Bottom line: Gender neutral clothing lines and stores are crucial for the queer community for a number of reasons. But they need to be done right in order to affect any real change in how we perceive gender and how we treat trans people both in fashion and in public. We need to make feminine clothing that fits masculine bodies and masculine clothing that fits feminine bodies. We need to abolish the stigma of femininity and transness. We need to help gender nonconforming people feel safe in clothing stores and in their own skin.
The designer who perhaps sets the greatest example for what needs to be done regarding trans-inclusive fashion is SmartGlamour owner and designer Mallorie Dunn. Her size-inclusive clothing caters to people of all sizes and gender identities, while offering custom sizing so that any item will fit the client's body like a glove. She also employs models of all gender identities. While her clothing is super femme and may not match everyone's aesthetic, she makes sure to cater to all bodies, including masculine ones.
"My clothing is 'unisex' because anyone can wear it if they choose," she tells me on Facebook. "I will customize to any measurements — including those that might seem as if they came from 'masculine' proportions."
Gender neutral lines are not only a very smart idea, but a demand in the gender nonconforming and trans communities.
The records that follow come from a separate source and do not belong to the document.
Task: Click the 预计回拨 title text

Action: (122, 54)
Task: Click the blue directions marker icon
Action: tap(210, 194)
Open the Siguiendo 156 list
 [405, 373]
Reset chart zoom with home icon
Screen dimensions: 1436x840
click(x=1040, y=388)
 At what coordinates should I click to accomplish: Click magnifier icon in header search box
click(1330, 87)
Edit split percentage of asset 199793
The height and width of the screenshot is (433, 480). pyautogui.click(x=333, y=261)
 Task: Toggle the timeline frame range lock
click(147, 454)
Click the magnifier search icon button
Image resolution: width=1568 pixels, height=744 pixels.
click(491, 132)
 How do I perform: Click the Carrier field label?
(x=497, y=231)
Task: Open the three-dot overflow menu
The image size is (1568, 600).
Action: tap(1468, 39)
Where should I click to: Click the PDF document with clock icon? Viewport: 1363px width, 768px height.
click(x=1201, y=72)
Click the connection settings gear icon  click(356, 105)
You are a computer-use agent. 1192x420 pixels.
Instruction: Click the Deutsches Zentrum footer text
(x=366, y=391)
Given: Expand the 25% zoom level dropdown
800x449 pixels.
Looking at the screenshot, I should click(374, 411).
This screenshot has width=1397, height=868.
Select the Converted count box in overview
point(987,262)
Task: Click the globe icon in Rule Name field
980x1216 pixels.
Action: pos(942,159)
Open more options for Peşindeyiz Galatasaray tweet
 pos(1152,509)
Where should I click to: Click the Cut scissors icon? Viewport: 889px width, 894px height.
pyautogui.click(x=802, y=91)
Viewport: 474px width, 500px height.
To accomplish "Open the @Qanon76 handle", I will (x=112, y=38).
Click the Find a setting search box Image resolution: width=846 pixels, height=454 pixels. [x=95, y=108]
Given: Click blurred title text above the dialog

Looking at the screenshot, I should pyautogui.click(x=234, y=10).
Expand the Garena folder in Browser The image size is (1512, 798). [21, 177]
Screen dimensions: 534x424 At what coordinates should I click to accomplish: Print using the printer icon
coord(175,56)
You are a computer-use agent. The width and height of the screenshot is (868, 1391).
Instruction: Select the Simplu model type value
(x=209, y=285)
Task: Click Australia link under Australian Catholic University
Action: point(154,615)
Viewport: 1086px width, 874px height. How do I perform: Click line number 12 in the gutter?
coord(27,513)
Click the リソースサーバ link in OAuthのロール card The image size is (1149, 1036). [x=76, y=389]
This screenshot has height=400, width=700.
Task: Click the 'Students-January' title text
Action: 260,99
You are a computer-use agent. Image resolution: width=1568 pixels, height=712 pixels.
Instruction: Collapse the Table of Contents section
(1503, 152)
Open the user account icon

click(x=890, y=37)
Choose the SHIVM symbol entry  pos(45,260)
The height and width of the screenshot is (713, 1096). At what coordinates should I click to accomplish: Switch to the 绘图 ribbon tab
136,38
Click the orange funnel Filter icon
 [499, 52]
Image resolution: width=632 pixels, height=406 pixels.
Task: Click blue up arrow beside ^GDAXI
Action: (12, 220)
But expanding one's definition of androgyny while demonstrating a willingness to bend and break binaristic perceptions is crucial when trying to successfully pull something like this off.
Your idea of androgyny may be a cis woman with short hair and loose-fitting joggers. If that's how you're comfortable identifying, all the power to you! But when concerning gender neutral lines, we cannot ignore the fact that the prime audience should be nonbinary and trans individuals. Make all types of clothing that fits all types of bodies, and the trans and GNC communities will likely be ready to dole over their hard-earned cash without sacrificing their identities in the process.